Why Glass Hair Works So Well in Korea

There is a reason this trend exploded in Korea specifically. East Asian hair tends to be naturally straight and coarse with a round cross-section — characteristics that are actually ideal for the glass hair look. The natural straightness means less heat styling is needed to achieve the smooth surface, and the thickness of individual strands means they hold the treatment products well and reflect light beautifully.

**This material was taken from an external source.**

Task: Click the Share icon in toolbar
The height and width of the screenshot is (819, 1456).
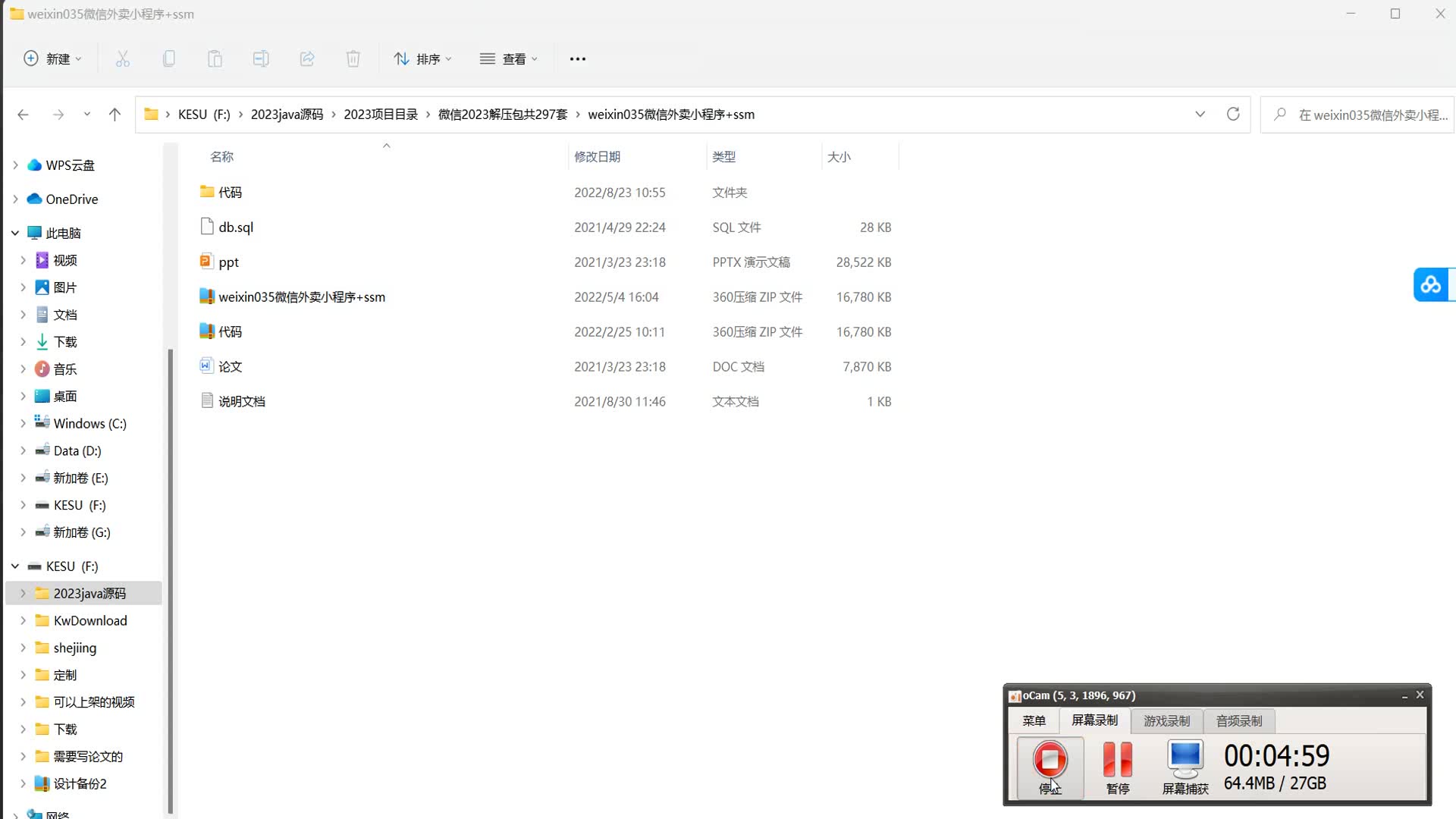Action: click(x=307, y=58)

That said, glass hair is absolutely achievable on other hair types — it just requires more product and technique. Jiwon told me she has done glass hair on clients with naturally wavy and curly hair, though she noted that the look requires a professional keratin straightening treatment as a base for very curly textures. For wavy hair, a good flat iron session combined with the product protocol above will get you most of the way there.

The trend also taps into a broader Korean aesthetic philosophy that prizes surface quality and luminosity. In Korean beauty culture, the texture and reflectivity of your skin and hair communicate health and discipline. Glass hair is not about being trendy for its own sake — it signals that you take care of yourself at a fundamental level. That cultural context is why it resonates so deeply here and why it translates so well globally through platforms like TikTok.

Products Worth Trying

If I had to recommend just three products to start your glass hair journey, they would be: TREECELL Collagen Protein Treatment for weekly deep conditioning, Base-K Silk Protein Essence for daily shine enhancement, and a pure camellia oil (any Korean brand will do — Innisfree makes a great one for about 15,000 KRW) for finishing. Total investment: roughly 68,000 KRW, or about $50 USD. For hair that looks like it belongs in a shampoo commercial, that is a remarkably good deal.